Document excerpt Block Start

Remotely Possible

A prompt to encourage your practice of creativity this week from Riversider and local author Larry Burns.

Remotely Possible
(James Yarema / Unsplash)

Welcome back to those of you treading lightly. Last week we logged a few metaphorical miles on the treadmill. Perhaps you found poetry in the whir of the belt or imagined laundry staging a protest from the handlebars. Maybe you contemplated the absurdity of running nowhere fast or designed a vacation-only avatar who jogs through digital Switzerland while you watch cable news. However you moved (or didn’t), I hope you broke a small sweat in the name of creative play.

This week, we’re staying put again — but this time, we’re reaching for control. Your creative nudge is the remote control.

Look around. How many remotes live in your house? One for the television. One for the sound bar. One for the ceiling fan. One for the garage door. One that claims to do it all. And at least two whose original purpose has been lost to time.

The remote was designed with the human in mind. It is a symbol of convenience, a friction remover. Why stand up to change the channel when you can simply move your thumb? Why cross the room when you can command from the couch? The remote allows us to alter our environment without altering our position. It promises efficiency. It delivers access.

But have you ever skimmed 200 channels and still found nothing to watch? My smart television remote has one touch buttons for four different streaming services. The remote offers options but not necessarily discernment. It hands us a power tool missing a button for reflection.

Document excerpt Block End
Record set Block Start

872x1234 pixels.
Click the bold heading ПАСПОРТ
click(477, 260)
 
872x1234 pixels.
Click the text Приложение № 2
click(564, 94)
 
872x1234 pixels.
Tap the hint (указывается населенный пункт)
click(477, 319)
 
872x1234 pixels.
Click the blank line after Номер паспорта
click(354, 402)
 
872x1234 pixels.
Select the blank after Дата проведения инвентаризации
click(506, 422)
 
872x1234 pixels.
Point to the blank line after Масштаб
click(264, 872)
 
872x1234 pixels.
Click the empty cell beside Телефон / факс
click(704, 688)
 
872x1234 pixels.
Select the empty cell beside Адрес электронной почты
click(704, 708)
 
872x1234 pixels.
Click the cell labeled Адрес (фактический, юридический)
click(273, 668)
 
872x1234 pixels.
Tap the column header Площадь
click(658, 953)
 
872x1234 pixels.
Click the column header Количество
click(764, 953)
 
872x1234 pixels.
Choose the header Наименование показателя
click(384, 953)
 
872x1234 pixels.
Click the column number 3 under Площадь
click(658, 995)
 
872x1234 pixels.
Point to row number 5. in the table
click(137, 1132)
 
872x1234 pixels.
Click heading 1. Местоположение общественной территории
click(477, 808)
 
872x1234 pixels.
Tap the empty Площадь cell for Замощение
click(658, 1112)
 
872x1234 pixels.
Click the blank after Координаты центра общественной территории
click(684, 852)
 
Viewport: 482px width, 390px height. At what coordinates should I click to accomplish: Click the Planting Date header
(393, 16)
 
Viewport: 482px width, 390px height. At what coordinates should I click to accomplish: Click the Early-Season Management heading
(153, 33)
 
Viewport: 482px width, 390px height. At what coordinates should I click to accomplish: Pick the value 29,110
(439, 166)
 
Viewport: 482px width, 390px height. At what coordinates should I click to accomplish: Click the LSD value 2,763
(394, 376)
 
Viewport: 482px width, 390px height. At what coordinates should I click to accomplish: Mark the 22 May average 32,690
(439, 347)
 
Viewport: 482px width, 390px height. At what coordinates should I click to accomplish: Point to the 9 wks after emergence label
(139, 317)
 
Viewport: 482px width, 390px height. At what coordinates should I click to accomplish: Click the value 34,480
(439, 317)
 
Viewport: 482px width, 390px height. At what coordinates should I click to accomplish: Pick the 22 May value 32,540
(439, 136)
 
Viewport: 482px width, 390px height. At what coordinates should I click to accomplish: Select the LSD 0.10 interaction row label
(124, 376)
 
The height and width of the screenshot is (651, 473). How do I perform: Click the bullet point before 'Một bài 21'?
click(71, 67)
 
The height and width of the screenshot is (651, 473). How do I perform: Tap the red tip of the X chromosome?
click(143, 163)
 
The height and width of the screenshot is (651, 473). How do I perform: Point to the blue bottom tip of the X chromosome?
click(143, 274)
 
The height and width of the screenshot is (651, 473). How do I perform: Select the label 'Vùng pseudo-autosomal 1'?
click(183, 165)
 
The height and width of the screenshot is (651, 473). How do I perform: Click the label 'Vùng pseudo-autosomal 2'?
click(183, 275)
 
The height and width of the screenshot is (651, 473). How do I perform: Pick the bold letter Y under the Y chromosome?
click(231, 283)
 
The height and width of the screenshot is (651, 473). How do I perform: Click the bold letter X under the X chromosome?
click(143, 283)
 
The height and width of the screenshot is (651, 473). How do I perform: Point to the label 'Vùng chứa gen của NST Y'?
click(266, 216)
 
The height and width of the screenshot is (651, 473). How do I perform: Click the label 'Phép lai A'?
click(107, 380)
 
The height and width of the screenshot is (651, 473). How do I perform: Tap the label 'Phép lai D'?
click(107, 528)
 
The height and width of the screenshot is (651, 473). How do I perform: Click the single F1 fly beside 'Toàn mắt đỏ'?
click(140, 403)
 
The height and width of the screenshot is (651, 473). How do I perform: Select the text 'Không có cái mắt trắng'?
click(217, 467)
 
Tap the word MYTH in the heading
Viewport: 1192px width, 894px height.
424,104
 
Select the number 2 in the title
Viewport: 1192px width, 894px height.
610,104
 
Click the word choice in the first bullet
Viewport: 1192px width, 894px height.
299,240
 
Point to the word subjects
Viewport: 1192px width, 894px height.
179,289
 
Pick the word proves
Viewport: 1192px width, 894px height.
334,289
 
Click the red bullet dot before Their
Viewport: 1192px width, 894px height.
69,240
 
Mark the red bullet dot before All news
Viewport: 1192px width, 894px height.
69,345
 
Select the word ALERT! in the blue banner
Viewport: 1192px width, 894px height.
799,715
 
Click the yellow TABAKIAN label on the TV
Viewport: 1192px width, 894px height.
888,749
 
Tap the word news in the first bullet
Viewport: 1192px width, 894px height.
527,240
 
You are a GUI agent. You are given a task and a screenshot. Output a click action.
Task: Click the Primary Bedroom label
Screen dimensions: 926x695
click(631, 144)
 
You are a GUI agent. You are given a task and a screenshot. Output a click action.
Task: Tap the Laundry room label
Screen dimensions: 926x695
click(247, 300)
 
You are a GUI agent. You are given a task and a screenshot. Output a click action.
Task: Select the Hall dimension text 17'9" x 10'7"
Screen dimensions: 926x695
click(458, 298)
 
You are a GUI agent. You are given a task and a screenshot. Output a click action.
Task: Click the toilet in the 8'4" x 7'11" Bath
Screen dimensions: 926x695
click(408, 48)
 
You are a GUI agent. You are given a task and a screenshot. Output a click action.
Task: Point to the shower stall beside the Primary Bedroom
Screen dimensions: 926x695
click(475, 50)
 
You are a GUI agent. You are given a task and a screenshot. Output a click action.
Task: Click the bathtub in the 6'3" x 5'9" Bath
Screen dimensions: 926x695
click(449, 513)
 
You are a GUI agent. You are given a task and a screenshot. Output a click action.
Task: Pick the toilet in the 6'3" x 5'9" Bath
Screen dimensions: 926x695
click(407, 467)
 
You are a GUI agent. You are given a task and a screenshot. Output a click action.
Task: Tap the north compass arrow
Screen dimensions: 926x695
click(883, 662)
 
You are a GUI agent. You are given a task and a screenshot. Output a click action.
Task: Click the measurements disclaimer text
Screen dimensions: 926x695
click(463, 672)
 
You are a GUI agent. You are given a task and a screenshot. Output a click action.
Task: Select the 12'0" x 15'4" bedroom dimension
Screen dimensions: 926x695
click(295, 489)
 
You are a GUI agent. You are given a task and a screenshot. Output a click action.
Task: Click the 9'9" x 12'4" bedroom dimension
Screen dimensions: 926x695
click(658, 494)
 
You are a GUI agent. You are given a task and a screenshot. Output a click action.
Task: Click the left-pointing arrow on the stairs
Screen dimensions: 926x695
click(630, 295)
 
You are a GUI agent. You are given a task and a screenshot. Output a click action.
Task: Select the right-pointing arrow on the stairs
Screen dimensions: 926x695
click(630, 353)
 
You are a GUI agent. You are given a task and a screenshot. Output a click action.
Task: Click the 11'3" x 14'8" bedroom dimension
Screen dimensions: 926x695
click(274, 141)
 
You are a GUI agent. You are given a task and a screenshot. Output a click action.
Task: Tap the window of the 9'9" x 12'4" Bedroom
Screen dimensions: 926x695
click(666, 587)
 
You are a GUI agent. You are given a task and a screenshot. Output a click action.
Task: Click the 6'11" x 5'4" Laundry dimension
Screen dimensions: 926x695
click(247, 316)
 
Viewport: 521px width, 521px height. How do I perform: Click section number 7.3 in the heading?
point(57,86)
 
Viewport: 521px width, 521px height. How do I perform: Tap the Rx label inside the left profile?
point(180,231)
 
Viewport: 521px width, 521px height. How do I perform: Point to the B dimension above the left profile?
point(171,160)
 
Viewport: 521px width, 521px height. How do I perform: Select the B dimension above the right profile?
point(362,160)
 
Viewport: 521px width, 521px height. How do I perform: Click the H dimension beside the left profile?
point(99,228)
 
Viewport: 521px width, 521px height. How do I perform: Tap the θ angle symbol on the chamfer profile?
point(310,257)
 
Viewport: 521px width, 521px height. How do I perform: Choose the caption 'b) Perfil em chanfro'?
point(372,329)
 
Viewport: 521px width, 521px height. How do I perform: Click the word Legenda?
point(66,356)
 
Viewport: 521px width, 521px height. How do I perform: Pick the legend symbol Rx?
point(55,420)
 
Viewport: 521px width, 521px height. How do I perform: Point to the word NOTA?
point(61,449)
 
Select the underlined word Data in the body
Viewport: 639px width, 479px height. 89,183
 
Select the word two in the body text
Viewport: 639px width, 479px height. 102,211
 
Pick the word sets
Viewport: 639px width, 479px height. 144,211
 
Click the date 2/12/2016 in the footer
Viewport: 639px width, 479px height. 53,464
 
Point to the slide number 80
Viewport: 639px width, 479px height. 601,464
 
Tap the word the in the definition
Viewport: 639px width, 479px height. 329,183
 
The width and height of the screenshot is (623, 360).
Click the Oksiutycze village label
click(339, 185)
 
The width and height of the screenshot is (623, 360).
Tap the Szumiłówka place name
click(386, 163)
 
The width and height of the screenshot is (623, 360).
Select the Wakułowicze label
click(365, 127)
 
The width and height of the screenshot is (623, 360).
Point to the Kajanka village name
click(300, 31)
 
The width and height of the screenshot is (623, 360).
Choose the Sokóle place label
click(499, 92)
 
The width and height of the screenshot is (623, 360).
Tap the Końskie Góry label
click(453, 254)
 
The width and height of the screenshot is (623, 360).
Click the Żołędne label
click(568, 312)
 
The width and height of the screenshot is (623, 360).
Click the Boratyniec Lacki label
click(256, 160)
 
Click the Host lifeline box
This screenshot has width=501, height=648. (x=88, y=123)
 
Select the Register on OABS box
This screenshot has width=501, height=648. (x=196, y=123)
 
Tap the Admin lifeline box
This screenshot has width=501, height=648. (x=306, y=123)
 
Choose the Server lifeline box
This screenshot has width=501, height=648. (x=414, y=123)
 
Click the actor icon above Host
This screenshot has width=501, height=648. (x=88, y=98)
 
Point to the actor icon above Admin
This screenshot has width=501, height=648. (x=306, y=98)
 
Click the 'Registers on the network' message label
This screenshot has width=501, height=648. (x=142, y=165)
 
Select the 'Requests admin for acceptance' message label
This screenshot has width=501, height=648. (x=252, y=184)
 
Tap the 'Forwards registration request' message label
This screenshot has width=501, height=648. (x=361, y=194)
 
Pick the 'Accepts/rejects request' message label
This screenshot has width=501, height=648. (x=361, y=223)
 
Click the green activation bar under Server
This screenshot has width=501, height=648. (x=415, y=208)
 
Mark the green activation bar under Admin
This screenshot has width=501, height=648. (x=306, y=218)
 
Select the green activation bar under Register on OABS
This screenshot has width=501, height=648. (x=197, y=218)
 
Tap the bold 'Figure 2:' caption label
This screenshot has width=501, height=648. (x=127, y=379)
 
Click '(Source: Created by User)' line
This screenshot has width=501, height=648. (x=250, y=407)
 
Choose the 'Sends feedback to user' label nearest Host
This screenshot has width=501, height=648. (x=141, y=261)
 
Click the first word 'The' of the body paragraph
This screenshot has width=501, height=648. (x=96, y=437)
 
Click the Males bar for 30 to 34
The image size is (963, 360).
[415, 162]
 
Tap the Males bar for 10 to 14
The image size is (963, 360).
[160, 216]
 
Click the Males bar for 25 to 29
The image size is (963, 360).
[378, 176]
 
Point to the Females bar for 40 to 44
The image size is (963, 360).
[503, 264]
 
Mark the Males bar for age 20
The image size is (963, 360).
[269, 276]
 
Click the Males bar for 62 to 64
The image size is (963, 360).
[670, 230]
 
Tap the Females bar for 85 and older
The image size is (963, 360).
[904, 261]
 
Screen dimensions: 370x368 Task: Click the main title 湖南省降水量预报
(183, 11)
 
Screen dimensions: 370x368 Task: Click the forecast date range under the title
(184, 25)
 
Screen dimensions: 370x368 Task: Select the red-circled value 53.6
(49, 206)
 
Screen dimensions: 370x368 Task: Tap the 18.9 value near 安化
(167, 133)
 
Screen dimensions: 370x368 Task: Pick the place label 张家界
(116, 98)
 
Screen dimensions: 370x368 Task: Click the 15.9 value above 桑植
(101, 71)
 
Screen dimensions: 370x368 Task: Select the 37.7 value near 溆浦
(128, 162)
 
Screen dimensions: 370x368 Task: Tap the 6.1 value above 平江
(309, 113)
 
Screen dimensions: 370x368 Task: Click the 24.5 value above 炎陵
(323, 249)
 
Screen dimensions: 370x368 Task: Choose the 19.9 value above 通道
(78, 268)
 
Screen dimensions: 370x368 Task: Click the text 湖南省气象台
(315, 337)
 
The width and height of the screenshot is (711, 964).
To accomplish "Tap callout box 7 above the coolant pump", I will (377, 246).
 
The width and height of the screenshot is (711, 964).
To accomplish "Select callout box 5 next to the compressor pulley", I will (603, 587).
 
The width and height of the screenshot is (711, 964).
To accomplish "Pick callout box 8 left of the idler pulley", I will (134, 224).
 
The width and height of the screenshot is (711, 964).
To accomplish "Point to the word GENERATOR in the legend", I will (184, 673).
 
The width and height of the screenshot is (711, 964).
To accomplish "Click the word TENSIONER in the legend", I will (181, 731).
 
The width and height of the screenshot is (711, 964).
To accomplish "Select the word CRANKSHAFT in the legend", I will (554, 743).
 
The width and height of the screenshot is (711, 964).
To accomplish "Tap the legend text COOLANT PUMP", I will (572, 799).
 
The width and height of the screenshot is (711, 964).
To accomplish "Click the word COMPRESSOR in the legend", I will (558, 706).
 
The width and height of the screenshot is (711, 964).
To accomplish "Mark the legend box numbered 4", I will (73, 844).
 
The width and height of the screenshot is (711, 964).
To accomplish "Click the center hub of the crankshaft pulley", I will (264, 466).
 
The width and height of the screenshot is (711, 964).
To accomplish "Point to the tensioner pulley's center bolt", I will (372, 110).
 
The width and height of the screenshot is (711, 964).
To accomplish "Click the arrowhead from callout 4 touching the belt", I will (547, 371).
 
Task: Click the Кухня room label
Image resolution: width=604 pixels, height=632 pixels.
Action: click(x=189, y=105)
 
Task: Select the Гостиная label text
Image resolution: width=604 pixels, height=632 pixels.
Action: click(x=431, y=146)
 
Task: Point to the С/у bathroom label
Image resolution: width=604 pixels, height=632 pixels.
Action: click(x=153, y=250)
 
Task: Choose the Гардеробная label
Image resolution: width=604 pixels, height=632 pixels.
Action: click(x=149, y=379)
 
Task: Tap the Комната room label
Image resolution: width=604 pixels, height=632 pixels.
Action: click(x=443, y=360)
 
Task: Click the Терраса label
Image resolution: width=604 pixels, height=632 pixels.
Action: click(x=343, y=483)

Record set Block End

### What this task involves
In the Remotely Possible prompt, list each device that the text names as having its own remote in the house.

### Solution for this task
- Television
- Sound bar
- Ceiling fan
- Garage door